Katrina C. Pflaumer, Seattle, Wash., for appellant.
Richard B. Jones, Asst. U. S. Atty., Tacoma, Wash., for appellee.
Before ELY and ANDERSON, Circuit Judges, and JAMESON,* District Judge.
ELY, Circuit Judge:
Dugger appeals his conviction for unlawfully possessing a firearm, in violation of 26 U.S.C. §§ 5861(d) and 5871, contending that evidence and statements admitted against him at trial were the product of an unlawful warrantless entry into his apartment and should have been suppressed.

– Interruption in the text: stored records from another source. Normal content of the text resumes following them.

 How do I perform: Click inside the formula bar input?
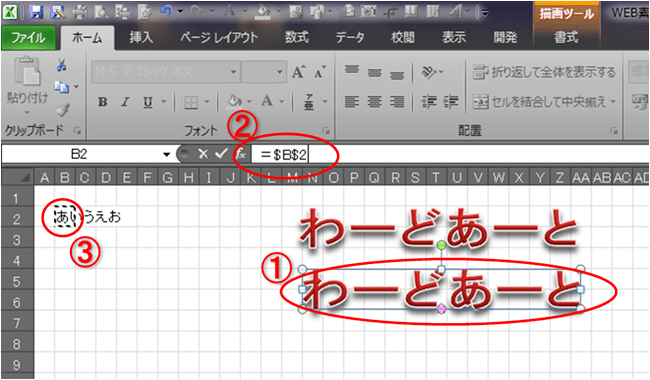click(449, 155)
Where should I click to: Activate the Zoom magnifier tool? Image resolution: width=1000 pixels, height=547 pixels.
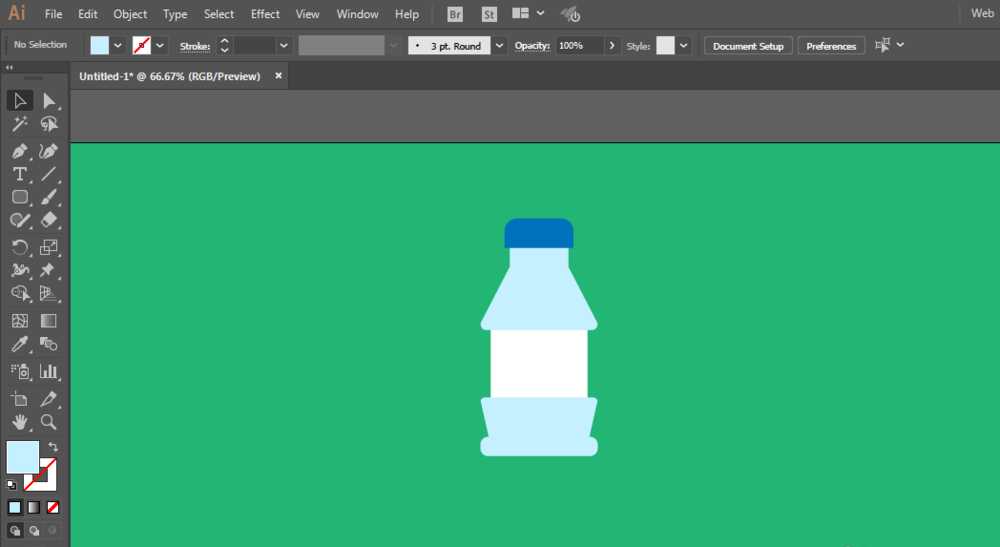pos(48,422)
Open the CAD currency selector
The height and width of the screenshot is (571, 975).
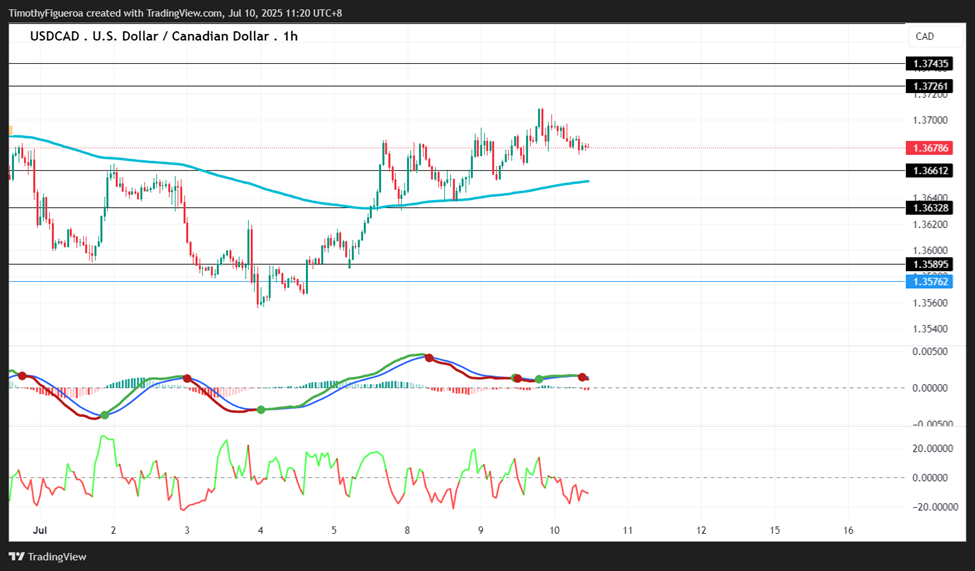935,37
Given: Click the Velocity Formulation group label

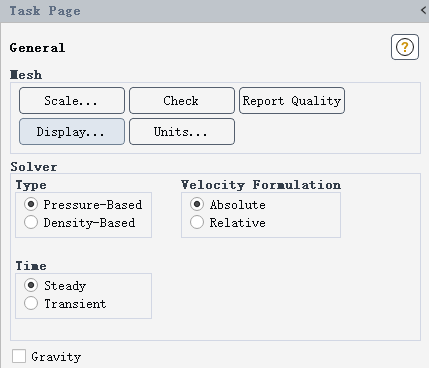Looking at the screenshot, I should [x=261, y=185].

In the early morning hours of May 13, 1977, two Clark County, Washington, deputy sheriffs responded to a report of a fistfight at an apartment complex. The officers arrived about one hour after the fight had ended and they interviewed the alleged victim of the assault, one Larson.1 The officers then followed a trail of blood leading from Larson back to Dugger's apartment, where they observed blood on the front door and keys in the lock. They rang the doorbell "two or three times," but heard no response from inside. Then, one of the officers, uninvited, turned the key, pushed the door open, and stepped back away from the open door. The officers then called to Dugger and identified themselves as being from the sheriff's department. They heard no immediate response. Then, a male within the apartment called out that he was putting on his shoes and would be right out.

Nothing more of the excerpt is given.